This is the house I sleep at. It is more of a cottage than a house. Actually, I wouldn't really know, since all I do there is fall into bed and sleep. You can also see the Volvo that I get to drive. This car is special because, unlike any modern Volvo in the USA, it has a manual transmission.

I had really hoped to update my web site more frequently during this trip, but it is just not possible with our grueling work schedule. I wake up at 12 noon and begin recording at 12:30. We take a few short breaks for food and then finish up about 2 AM each night. I drive my own personal white Volvo the 2 km to my cottage and then crash out immediately. Next day: repeat schedule of previous day.


Across from my cottage is a field. In the field are these strange, stark white objects. You can not tell from the photo, but they are about 5 feet tall. They look like snowballs from outer space or salt licks from the movie "Super Sized Cows Of Death Vol. 4". Christoffer later explained to me that these are in fact bales of hay wrapped in plastic to preserve them through the long, stupid, spurty wintertime.

The rigorous schedule has payed off. We have completed all the basic tracks for six songs—bass, electric and acoustic guitars, drums, zither, and piano.

I guess my songs are kinda tough to play on guitar. I can't even play them quite right. Christoffer spent an hour splicing together various bits of my guitar part from Everyday is Roses to get it just right. Wow. Splicing. It has been about ten years since I spliced tape.

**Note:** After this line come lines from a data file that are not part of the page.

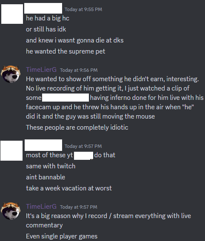205x241 pixels.
Task: Open TimeLierG username at 9:56 PM
Action: click(x=41, y=70)
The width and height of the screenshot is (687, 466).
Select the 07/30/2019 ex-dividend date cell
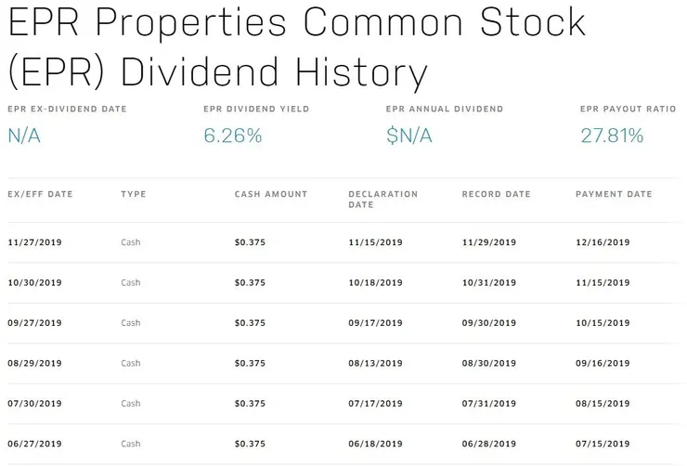[x=34, y=404]

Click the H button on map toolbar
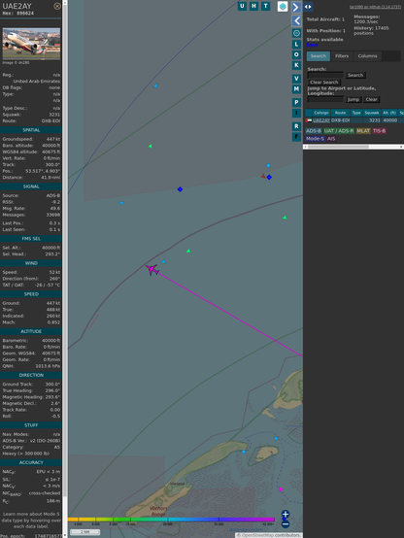point(253,6)
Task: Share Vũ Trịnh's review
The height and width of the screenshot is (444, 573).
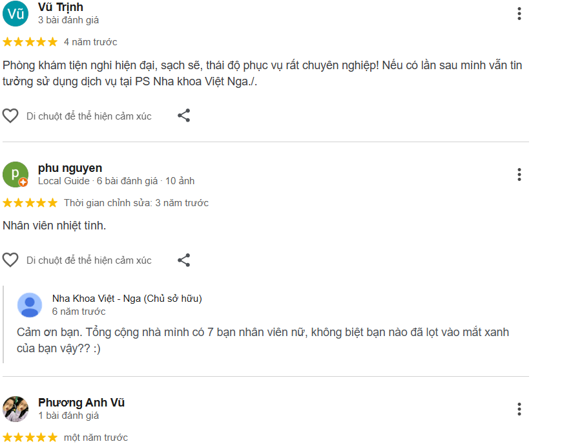Action: pos(184,116)
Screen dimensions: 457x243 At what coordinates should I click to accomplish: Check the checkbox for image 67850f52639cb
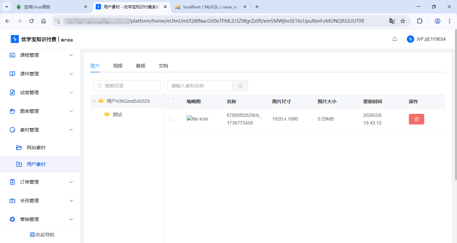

It seems funny to me to be working in such a brutally analog domain, considering my deep involvement with computer–based digital recording for so many years now. What a contrast from my day to day life this is! I mean, what would happen if word got out that someone working on the audio team at Apple Computer (and an ex–Opcode employee) was making an album on not one but two 2" tape machines slaved together? The horror!


On the floor at the right you can see the aftermath of the splicing procedure—tape waste destined for the Swedish landfill. Christoffer suggested that I bring it home as a souvenir. If you want a piece of it, please send me an email with your mailing address.

This evening we finished the background vocal arrangements and recordings for Lullaby. The harmonies sounds so lush—sort of like a mega–pop collision between the Beach Boys and Brainpool.

My brain is too tired to think anymore. Sleeping.